Pessimistic about prospects for peace, yet wary about walking away from a war that has already cost many lives, the US public seems conflicted and worried about the future of American involvement in Iraq.
Whether the war is "straining the psyche of the country," as President Bush said on Monday, is open to debate. But if nothing else, voters overall seem to reject the certainties offered by both political parties about the proper course of action. They see Iraq as something steeped in shades of gray.
"People don't think Bush has a clear plan for what to do about Iraq. They don't think the Democrats do either," writes American Enterprise Institute polling expert Karlyn Bowman in a recent study of public opinion and the war.
At his news conference on Monday, Mr. Bush staunchly defended his handling of the war, saying that leaving before the job is done would be a "disaster." Yet that is what "a lot" of people in the Democratic party would like to do, he said: get out now.
"They're wrong," said Bush.
At the same time, the president admitted that these are "challenging times," and that the drumbeat of bad news from Iraq is straining America's national mood.
"These aren't joyous times," said Bush.
Some Democrats retorted that with Iraq sliding closer and closer to open civil war, the administration is simply ignoring reality.
"The American psyche isn't the problem," said Sen. John Kerry (D) of Massachusetts, the party's losing 2004 presidential candidate. "The problem is this administration's disastrous Iraq policy."
Political argument aside, it is clear that the US public does not have a very positive view of the US involvement in Iraq.
In an August CNN poll, 60 percent of respondents said that they opposed the war in Iraq while 36 percent said they supported it.
A July Gallup/USA Today poll found that 54 percent of respondents said the war was a mistake.
In historical terms, voter attitudes about the US involvement in Iraq are comparable to the doubts many had about American intervention in the Balkans during the Clinton administration, according to Ms. Bowman of AEI. But they are far short of the positive support generated by the Gulf War of George HW Bush's presidential term.
The sectarian violence of recent weeks has further soured the American political mood. In Washington, there may be a debate over whether Iraq is engaged in a full-scale civil war – in the nation as a whole, a majority of respondents say a civil conflict is already occurring.
Sixty-three percent of respondents to a recent Pew Research poll say that the US is losing ground in its efforts to prevent civil war in Iraq. That represents a significant rise in pessimism from June's comparable figure of 50 percent.
"The optimism generated by the killing of [insurgent leader Abu Musab] al-Zarqawi in June has largely dissipated, especially with regard to the U.S.'s key objectives," judges a Pew Research report released last week.
For instance, the percentage of Americans who say the US is losing ground against the insurgents has risen from 36 percent in June to 45 percent today, according to Pew.
At the same time, there is no clear sentiment in the public as to what the administration's course of action should now be.
Generally speaking, the public wants to withdraw at least some troops.
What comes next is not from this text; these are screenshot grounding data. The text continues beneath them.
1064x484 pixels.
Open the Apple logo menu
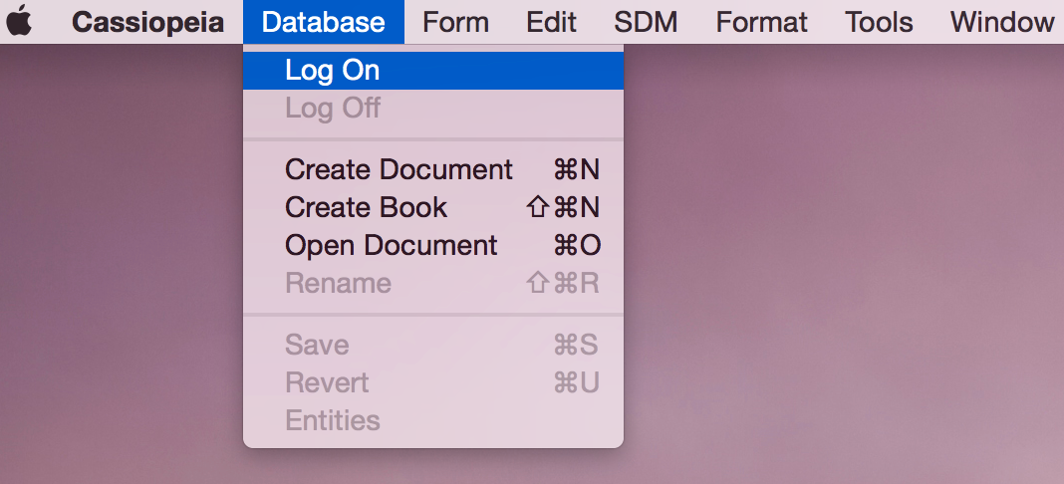pyautogui.click(x=19, y=21)
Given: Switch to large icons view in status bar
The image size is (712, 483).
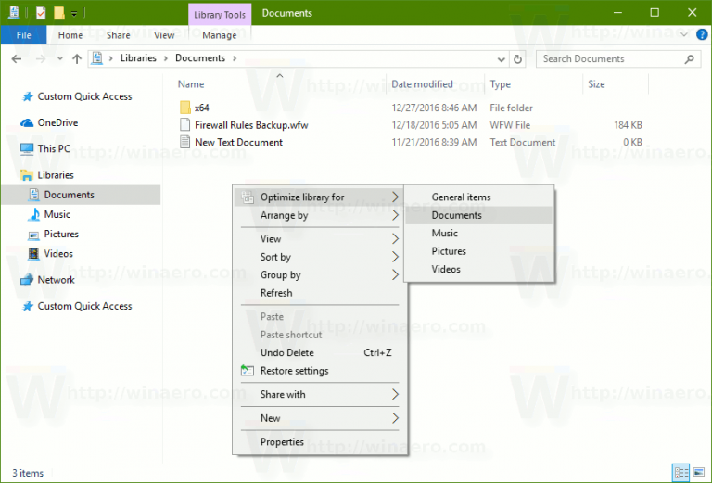Looking at the screenshot, I should pyautogui.click(x=698, y=473).
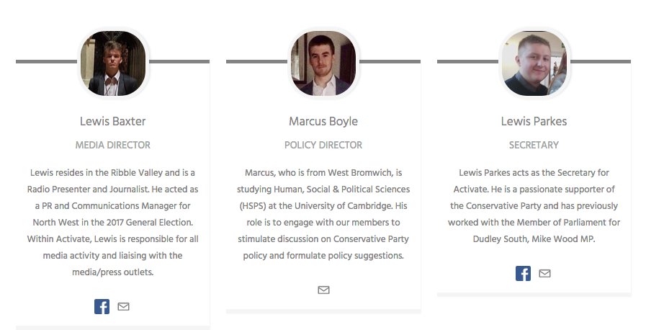Open Lewis Baxter's Facebook icon
Viewport: 646px width, 330px height.
[x=102, y=306]
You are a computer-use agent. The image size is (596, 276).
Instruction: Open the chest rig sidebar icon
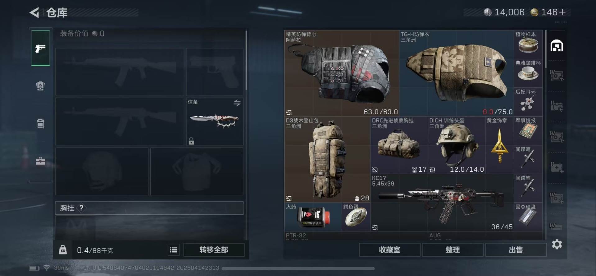[x=40, y=124]
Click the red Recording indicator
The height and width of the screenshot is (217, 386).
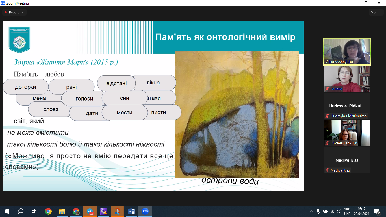(x=14, y=12)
The August CNN poll found 61 percent of respondents wanted to bring some troops home, while 34 percent wanted to keep the same number.
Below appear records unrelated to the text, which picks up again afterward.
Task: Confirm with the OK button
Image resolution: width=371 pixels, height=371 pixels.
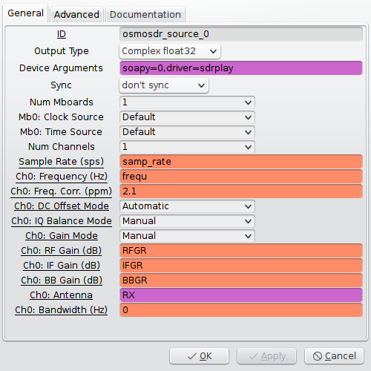Action: (200, 356)
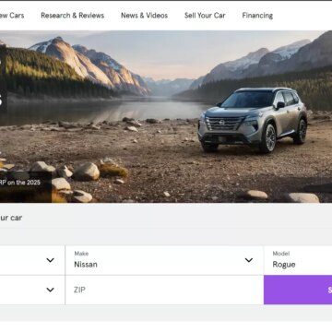Click the 'Model' label text
This screenshot has height=332, width=332.
click(x=281, y=254)
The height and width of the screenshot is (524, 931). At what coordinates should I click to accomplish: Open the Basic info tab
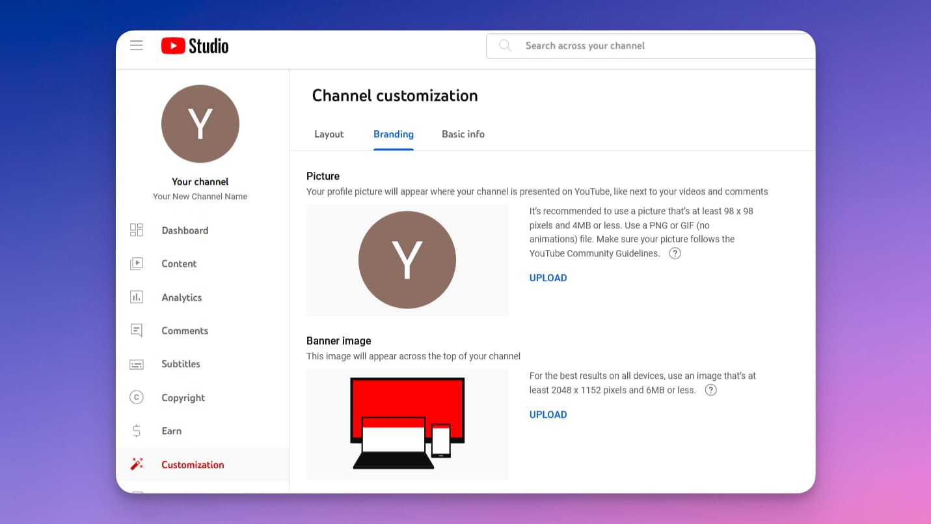463,134
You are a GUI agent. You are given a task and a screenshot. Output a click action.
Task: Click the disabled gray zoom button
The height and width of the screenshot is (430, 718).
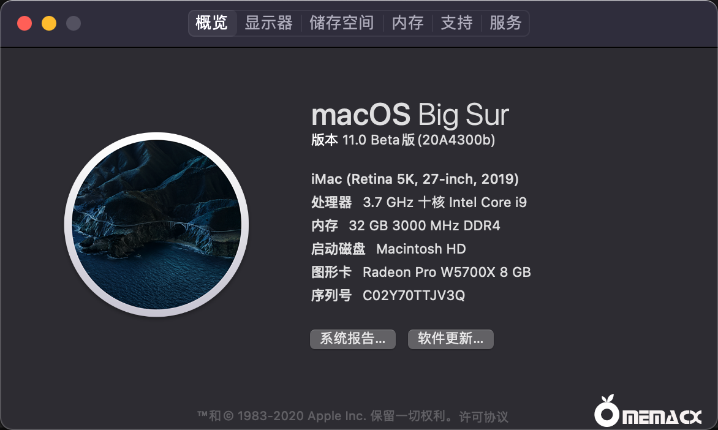point(74,23)
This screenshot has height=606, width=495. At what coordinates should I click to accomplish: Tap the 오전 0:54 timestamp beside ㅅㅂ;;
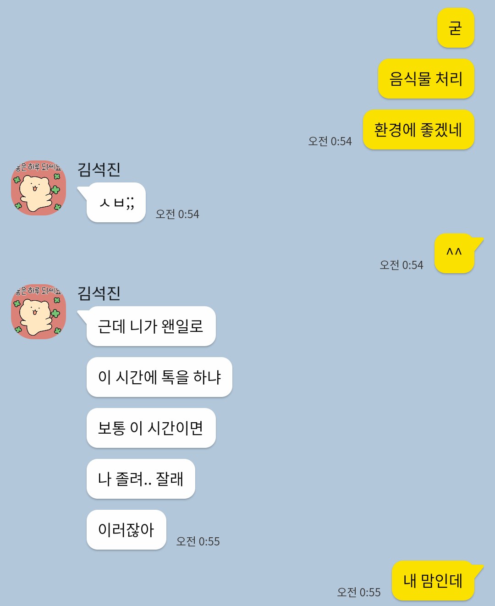[x=177, y=214]
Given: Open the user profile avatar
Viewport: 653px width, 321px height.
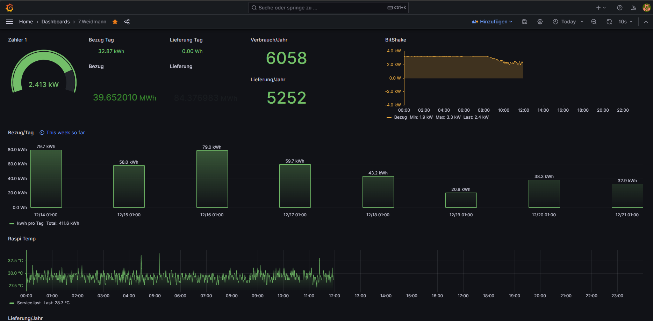Looking at the screenshot, I should (646, 8).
At the same time, there does not seem to be approval for immediate pullout. According to Pew Research, just over half of respondents said they wanted to see a timetable to bring troops home. And Pew respondents were divided over whether Iraq will develop a stable government, with 47 percent saying it would, and 41 percent saying it would not.
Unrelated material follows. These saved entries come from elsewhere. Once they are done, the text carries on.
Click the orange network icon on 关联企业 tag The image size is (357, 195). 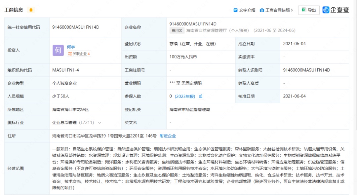click(69, 54)
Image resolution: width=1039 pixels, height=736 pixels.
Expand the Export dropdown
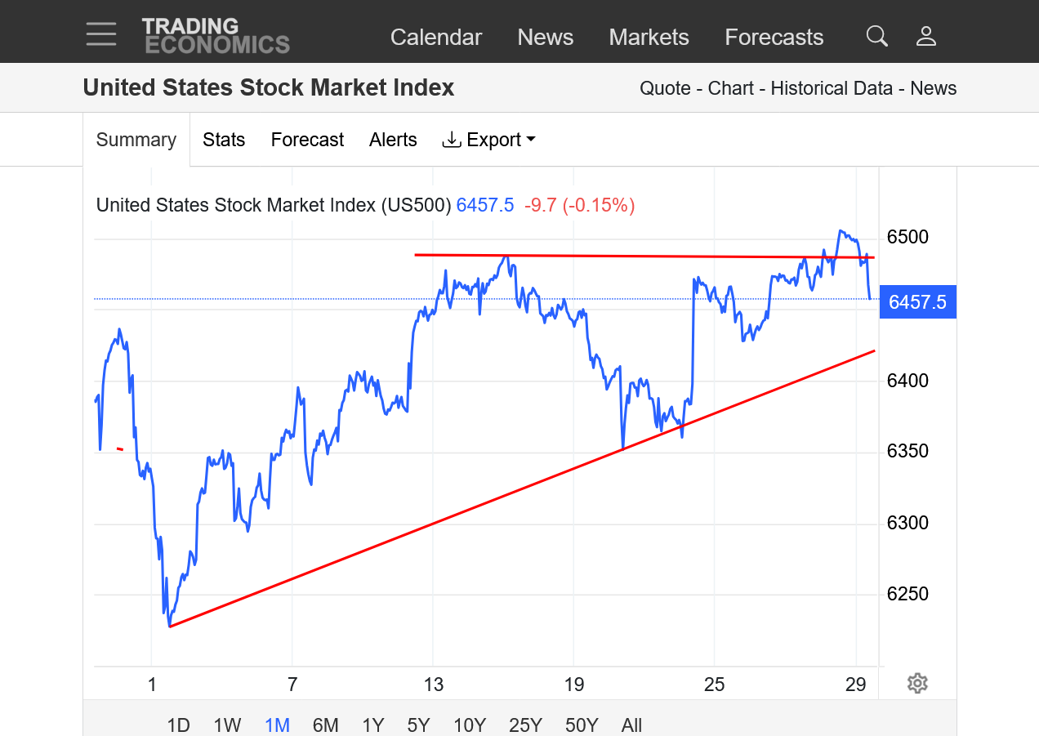coord(488,140)
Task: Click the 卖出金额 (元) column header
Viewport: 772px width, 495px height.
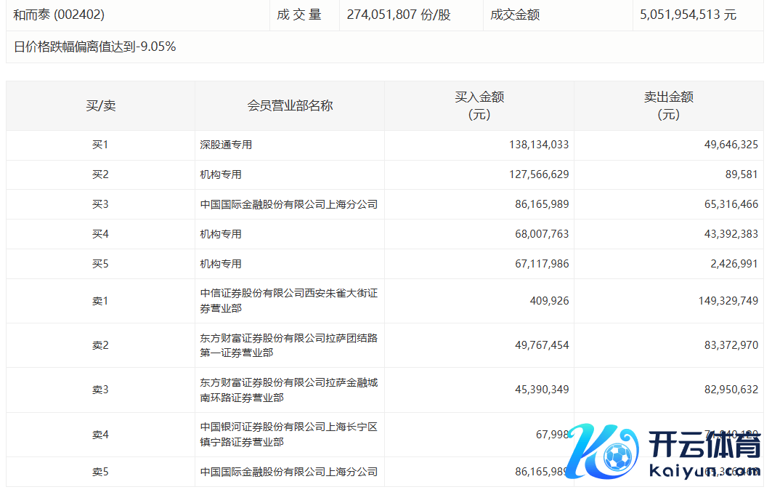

In general, the overall poll numbers on Iraq may mask a deep political divide over the issue.
"Both perceptions of progress and opinions about what to do remain highly polarized along partisan lines," concludes the new Pew Research report.
On virtually every question, Republicans are more optimistic about progress in Iraq than Democrats, says the Pew study. "Sizable majorities" of GOP respondents see progress in all areas except in preventing a civil war and reducing civilian casualties, according to the Pew report.
Seventy-two percent of Republicans favor keeping troops in Iraq until the nation has stabilized, for instance, while 65 percent of Democrats favor bringing troops home as soon as possible.
Yet GOP voters are themselves split on some key issues. Among self-described conservative Republicans, 63 percent of respondents said there should be no timetable for withdrawal. Among self-described moderate and liberal Republicans, just 38 percent agree that there should be no timetable, according to Pew.